Long range shooting is a collective term for shooting disciplines where the distance to the target is significant enough that the shooter has to put effort into calculating various ballistic factors, especially in regards to the deviating effects of gravity and wind. While shooting at shorter ranges, a shooter only has to slightly adjust the sights to compensate for limited bullet drop at most, but when the range is extended, wind drift will be the first factor affecting precision to the extent that it must be taken into serious account. Some would argue that long range shooting starts where assessment of wind, distance and various atmospheric conditions are equally important for the results as pure shooting skills - meaning that even if one conducts a technically perfect shot, the shooter will miss the target because of incorrect calculations, neglecting to take some elements into consideration, or merely due to unpredictable downrange conditions. It is widely accepted within interdisciplinary circles that for a standard rifle firing full-powered cartridges (e.g. .308 Winchester), "long range" means the target is more than 600 m away,, while "extreme long range" is generally accepted as when the target distance is more than 1000 m away from the shooter.

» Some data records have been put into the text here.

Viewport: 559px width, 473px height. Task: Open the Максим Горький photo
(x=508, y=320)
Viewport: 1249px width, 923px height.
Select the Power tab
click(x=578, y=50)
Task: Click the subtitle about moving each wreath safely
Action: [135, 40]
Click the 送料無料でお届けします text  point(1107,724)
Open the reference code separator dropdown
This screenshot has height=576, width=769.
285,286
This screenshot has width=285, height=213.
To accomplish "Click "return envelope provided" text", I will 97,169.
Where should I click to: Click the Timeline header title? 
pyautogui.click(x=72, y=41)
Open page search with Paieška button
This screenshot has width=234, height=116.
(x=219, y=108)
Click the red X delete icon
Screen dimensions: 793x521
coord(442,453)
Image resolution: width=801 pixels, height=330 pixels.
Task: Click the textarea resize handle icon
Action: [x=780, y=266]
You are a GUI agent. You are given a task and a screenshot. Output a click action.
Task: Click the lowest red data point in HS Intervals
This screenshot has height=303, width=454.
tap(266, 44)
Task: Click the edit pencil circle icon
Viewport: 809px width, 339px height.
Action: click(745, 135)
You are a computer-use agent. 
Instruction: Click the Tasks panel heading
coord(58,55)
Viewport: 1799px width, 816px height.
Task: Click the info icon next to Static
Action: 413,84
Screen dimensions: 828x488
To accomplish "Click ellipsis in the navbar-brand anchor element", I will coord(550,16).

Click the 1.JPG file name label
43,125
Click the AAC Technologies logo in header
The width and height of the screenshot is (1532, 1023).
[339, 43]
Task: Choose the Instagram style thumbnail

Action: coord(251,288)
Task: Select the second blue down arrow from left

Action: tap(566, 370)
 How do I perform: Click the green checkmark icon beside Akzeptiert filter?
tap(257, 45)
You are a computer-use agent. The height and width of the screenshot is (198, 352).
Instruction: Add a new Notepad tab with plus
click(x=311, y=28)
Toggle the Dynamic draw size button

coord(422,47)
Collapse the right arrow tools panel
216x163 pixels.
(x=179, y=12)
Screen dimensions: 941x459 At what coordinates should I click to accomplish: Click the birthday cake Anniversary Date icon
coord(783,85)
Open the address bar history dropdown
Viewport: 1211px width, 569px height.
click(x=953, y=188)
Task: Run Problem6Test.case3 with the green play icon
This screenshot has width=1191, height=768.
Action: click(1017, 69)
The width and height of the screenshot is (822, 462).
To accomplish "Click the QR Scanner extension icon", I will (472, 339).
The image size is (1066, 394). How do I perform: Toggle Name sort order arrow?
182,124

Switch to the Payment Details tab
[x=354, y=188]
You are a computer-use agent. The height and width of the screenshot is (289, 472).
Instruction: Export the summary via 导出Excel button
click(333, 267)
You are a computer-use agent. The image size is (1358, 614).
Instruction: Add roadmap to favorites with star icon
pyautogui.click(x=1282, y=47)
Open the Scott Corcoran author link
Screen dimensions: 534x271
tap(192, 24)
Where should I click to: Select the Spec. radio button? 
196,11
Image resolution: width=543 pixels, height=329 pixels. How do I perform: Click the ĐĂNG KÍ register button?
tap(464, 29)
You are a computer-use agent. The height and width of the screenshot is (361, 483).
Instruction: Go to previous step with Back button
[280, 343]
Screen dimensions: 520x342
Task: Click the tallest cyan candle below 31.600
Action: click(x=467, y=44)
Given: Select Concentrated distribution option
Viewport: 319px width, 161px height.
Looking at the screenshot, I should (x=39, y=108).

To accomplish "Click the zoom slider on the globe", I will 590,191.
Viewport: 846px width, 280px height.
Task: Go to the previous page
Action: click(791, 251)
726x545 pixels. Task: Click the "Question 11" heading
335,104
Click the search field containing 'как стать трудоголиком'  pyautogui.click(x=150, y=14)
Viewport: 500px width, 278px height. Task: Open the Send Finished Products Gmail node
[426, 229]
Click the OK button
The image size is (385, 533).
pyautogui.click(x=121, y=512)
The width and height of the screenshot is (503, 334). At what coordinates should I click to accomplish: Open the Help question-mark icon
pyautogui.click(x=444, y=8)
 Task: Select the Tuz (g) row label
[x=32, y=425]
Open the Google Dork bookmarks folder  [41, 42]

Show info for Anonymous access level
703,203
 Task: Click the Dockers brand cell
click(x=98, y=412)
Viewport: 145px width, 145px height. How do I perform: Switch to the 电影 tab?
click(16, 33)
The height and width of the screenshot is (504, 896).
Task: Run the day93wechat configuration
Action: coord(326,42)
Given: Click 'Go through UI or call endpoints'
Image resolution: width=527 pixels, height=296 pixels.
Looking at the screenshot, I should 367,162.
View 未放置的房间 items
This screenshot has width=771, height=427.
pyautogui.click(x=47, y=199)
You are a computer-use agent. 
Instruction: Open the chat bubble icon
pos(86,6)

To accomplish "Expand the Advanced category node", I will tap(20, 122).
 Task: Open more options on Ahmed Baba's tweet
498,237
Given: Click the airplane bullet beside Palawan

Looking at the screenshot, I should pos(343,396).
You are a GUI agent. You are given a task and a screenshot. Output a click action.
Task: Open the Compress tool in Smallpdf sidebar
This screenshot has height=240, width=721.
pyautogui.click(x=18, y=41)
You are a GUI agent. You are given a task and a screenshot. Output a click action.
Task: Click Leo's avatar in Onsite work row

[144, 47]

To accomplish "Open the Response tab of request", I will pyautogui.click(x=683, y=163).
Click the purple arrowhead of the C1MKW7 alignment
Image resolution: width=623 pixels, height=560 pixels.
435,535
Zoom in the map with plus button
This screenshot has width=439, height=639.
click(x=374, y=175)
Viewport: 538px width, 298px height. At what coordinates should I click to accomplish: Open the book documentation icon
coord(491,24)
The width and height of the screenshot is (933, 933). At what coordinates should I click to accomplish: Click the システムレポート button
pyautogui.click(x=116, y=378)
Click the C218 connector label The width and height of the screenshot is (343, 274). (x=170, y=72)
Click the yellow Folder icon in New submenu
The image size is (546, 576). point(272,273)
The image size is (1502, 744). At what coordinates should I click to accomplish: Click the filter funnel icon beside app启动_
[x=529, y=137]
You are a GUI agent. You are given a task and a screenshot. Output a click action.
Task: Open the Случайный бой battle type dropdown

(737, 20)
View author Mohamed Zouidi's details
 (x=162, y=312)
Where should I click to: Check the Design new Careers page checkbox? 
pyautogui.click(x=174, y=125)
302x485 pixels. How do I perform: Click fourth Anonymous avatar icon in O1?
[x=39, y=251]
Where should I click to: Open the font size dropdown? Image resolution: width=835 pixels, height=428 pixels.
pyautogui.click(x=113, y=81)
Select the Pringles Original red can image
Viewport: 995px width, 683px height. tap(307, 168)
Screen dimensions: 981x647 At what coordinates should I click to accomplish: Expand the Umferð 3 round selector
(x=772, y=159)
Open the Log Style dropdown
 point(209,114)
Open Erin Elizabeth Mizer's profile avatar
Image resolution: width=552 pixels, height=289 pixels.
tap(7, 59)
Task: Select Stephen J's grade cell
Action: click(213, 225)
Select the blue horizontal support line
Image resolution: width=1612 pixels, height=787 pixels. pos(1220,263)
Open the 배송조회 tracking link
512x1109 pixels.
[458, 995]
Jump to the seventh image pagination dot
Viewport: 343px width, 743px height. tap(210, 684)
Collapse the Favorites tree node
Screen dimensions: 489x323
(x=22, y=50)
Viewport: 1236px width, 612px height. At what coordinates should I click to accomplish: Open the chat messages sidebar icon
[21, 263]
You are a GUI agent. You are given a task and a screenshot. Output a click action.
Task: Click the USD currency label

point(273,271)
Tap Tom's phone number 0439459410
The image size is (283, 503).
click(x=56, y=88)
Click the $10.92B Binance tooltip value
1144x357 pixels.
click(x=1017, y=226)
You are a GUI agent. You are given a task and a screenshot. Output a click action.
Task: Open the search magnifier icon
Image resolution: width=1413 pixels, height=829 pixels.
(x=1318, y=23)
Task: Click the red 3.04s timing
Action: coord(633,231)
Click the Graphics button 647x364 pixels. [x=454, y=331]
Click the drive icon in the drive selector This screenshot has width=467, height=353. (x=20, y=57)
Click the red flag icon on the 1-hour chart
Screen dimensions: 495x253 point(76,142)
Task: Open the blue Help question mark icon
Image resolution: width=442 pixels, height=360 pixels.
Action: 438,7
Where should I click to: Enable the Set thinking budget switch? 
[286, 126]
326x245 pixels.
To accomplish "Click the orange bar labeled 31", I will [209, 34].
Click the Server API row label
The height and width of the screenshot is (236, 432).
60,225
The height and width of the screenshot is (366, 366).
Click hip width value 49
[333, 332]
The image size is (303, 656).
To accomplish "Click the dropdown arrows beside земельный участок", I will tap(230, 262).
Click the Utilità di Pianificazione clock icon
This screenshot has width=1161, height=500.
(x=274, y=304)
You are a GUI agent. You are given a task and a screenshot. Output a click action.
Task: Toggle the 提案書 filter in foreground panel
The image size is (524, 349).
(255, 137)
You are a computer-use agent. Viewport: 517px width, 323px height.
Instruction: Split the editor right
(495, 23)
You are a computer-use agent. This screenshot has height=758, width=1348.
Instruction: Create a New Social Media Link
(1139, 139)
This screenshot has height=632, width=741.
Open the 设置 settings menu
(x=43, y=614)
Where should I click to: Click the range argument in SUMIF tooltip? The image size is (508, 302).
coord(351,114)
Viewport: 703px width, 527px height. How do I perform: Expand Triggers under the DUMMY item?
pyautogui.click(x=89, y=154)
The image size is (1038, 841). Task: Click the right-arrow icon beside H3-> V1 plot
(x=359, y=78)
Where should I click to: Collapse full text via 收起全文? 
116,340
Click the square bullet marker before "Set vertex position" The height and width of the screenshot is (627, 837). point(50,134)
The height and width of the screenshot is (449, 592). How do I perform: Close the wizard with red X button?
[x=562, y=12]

There are several competitive match circuits that typically consist of targets at long range. Benchrest shooting events are often between 100 and 900 meters (≈ 100 to ≈ 1000 yards), F-Class is typically the same with 300 to 900 meters (≈ 300 to ≈ 1000 yards). A growing form of interdisciplinary shooting, becoming known as Practical Precision, places targets at virtually any distance from 100 to 1800 meters and the scoring is hit/ miss on steel targets of various sizes and from various positions (standing, kneeling, prone). This type of match is quickly becoming more popular than F-Class.

Few complete resources exist for teaching the art of shooting long ranges, but there are some dedicated resources and organizations with education as primary goal.

== Defining "long range" distance classification ==

The distances normally considered to be "long range" is weather- and caliber-dependent, and long range may be defined as stretching the distance at which the firearm and ammunition is capable of making consistent hits. Generally some may claim that for the .22 LR cartridge any distances over 100 m is considered long range. For centerfire intermediate rifle calibers, some might say that everything over 300 to 400 m is considered long range, while some may claim that long range "starts" at 500 m. According to the book Nomad Rifleman's Guide to Extreme Long Range Shooting Fun, mid range is considered 300 to 600 yards, long range is considered 600 yards to 1200 yards, extreme long range (ELR) from 1200 yards to one mile, and extended extreme long range (XELR) beyond 1 mile. It is estimated that fewer people have achieved a 1-mile hit (<4,500) than have summitted Mount Everest.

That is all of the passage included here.